Querem outro exemplo disso: Quando o eleitorado vota inspirado no assistencialismo governamental. O retrato dessa anomalia são programas ao estilo da bolsa-família e demais subsídios aos chamados “usuários da assistência”. Na mentalidade da maioria dos nossos eleitores, o Estado deve ser como um pai, um coronel, um senhor de engenho, foi caridoso, deu de comer aos “famélicos da terra”. Ou seja, o Estado não é uma figura burocrática e impessoal. Ele tem sentimentos e vontade própria. Sua ação não se faz por conta das leis, para retribuir à sociedade o que recolheu em impostos, mas porque realiza um "favor", uma generosidade, uma boa ação ao povo pobre e oprimido. Assim pensaram os eleitores mais pobres que votaram em peso em Dilma Rousseff para presidente. Na mentalidade deles, o Estado não é uma entidade abstrata, porém uma figura personalizada, na pessoa do senhor Luís Inácio Lula da Silva. O mesmo se aplica ao chamado Prouni, ao subsídio que o governo federal dá aos estudantes pobres para ingressarem nas universidades, onde uma atriz fala com todo o orgulho possível: “Antes, medicina era coisa pra rico”, que nem um lacaio de senzala ou um menino de recados do Brasil colonial, a alegre atriz reproduz um pensamento secular de servilismo arraigado na população brasileira.

Mesmo a psicologia da criatura da propaganda do Prouni reflete um atraso civilizador:  Medicina, assim como funcionalismo público, não é uma atividade profissional como outra qualquer, dentro de uma nação capitalista e democrática. É uma outorga governamental, um status bacharelesco, que a distingue dos seres mortais, tal como os nobres do Antigo Regime. Por mais que o governo jorre dinheiro para universidades de péssima qualidade, inclusive, sendo que a maioria delas tenha as piores notas no ENADE (Exame Nacional de Desempenho dos Estudantes), o importante não é ter cultura intelectual séria, mas sim distribuir diplomas a granel, inflar as estatísticas governamentais e formar centenas de milhares de bacharéis analfabetos funcionais.

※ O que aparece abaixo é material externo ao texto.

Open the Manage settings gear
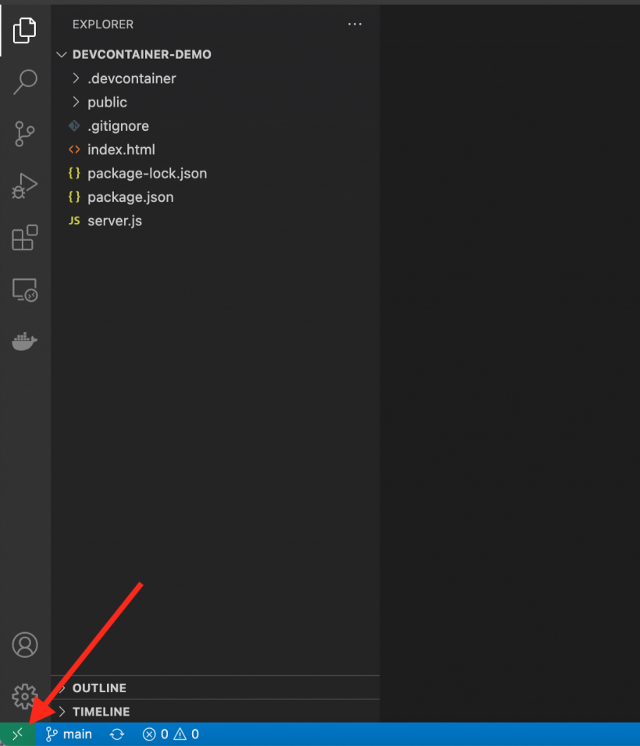 point(25,696)

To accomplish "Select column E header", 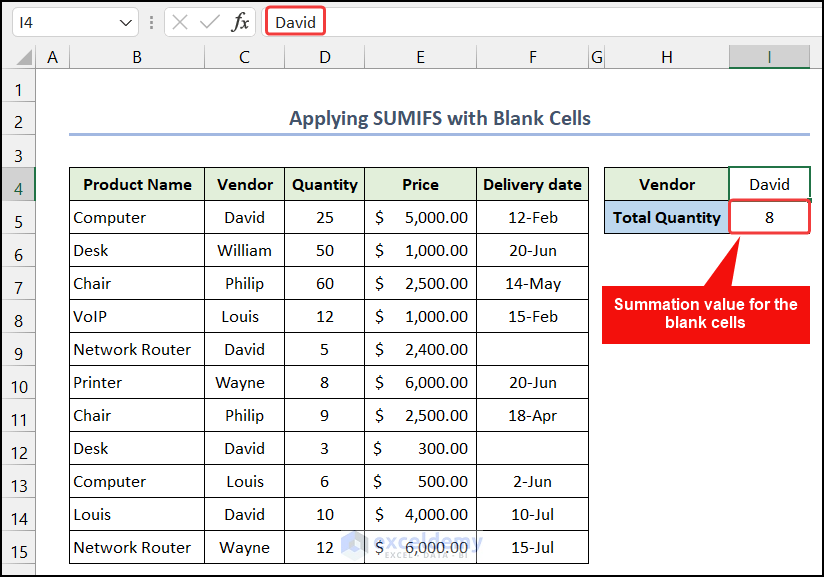I will pos(420,58).
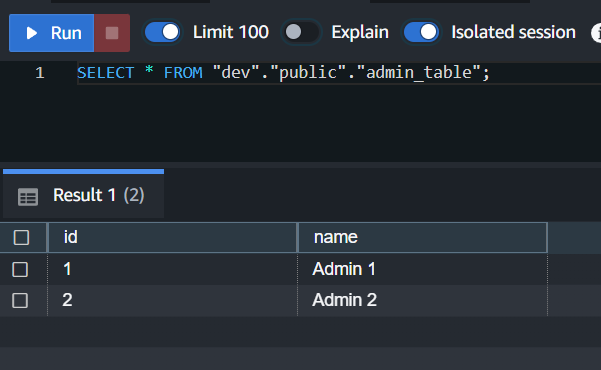Click the info icon beside Isolated session
601x370 pixels.
pyautogui.click(x=596, y=33)
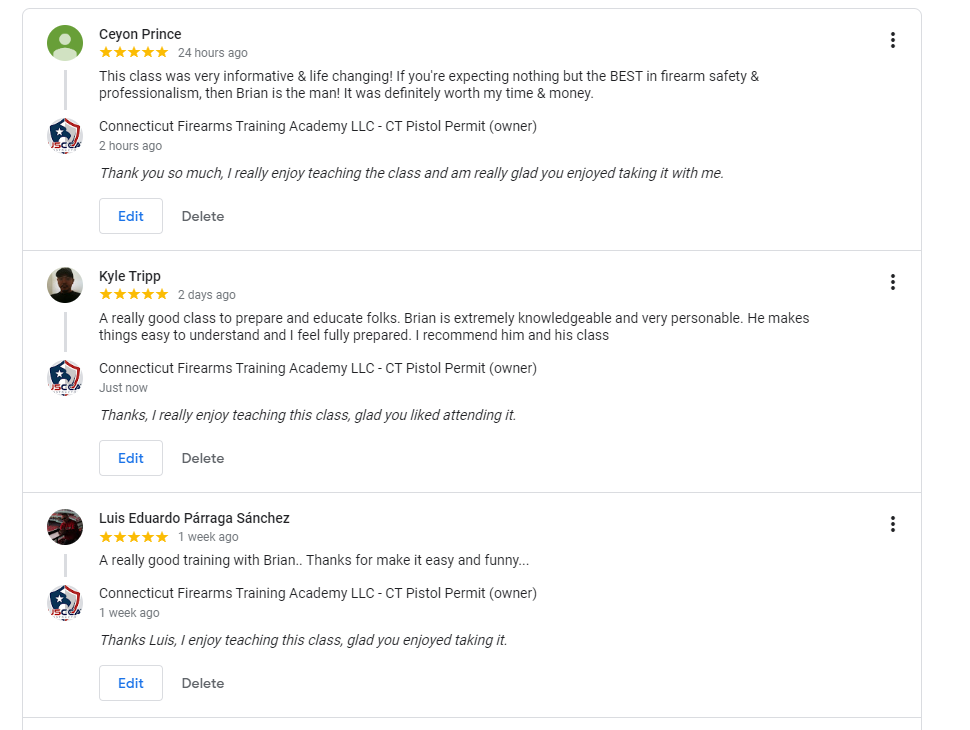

E essa é a lógica do funcionalismo público como um sonho de consumo de quem prefere utilizar a sua capacidade intelectual, não em “Servir ao público”, mas em função de uma “Estabilidade” que vai garantir a tão sonhada tranquilidade para que esse profissional não tenha com o que se preocupar, independente de seu desempenho profissional. E isso cria um problema muito sério, pois, para cada profissional sério, dedicado e competente, existe uma legião de pessoas que se acomodam em suas funções e com não podem ser tocadas e que acabam não sendo avaliadas em suas funções e causando desequilíbrio na gestão do estado. A culpa desse desequilíbrio não é do funcionário público e sim do funcionalismo, ou seja, da forma deturpada com a qual gerações de políticos brasileiros vem alimentando durante séculos nesse País, isso é o que penso e penso também que está na hora de trazer para a discussão política uma reforma profunda no sistema funcional brasileiro, inclusive para proteger os funcionários públicos competentes e que, de fato, tem compromisso com o “servir ao público”, esse é o meu sonho!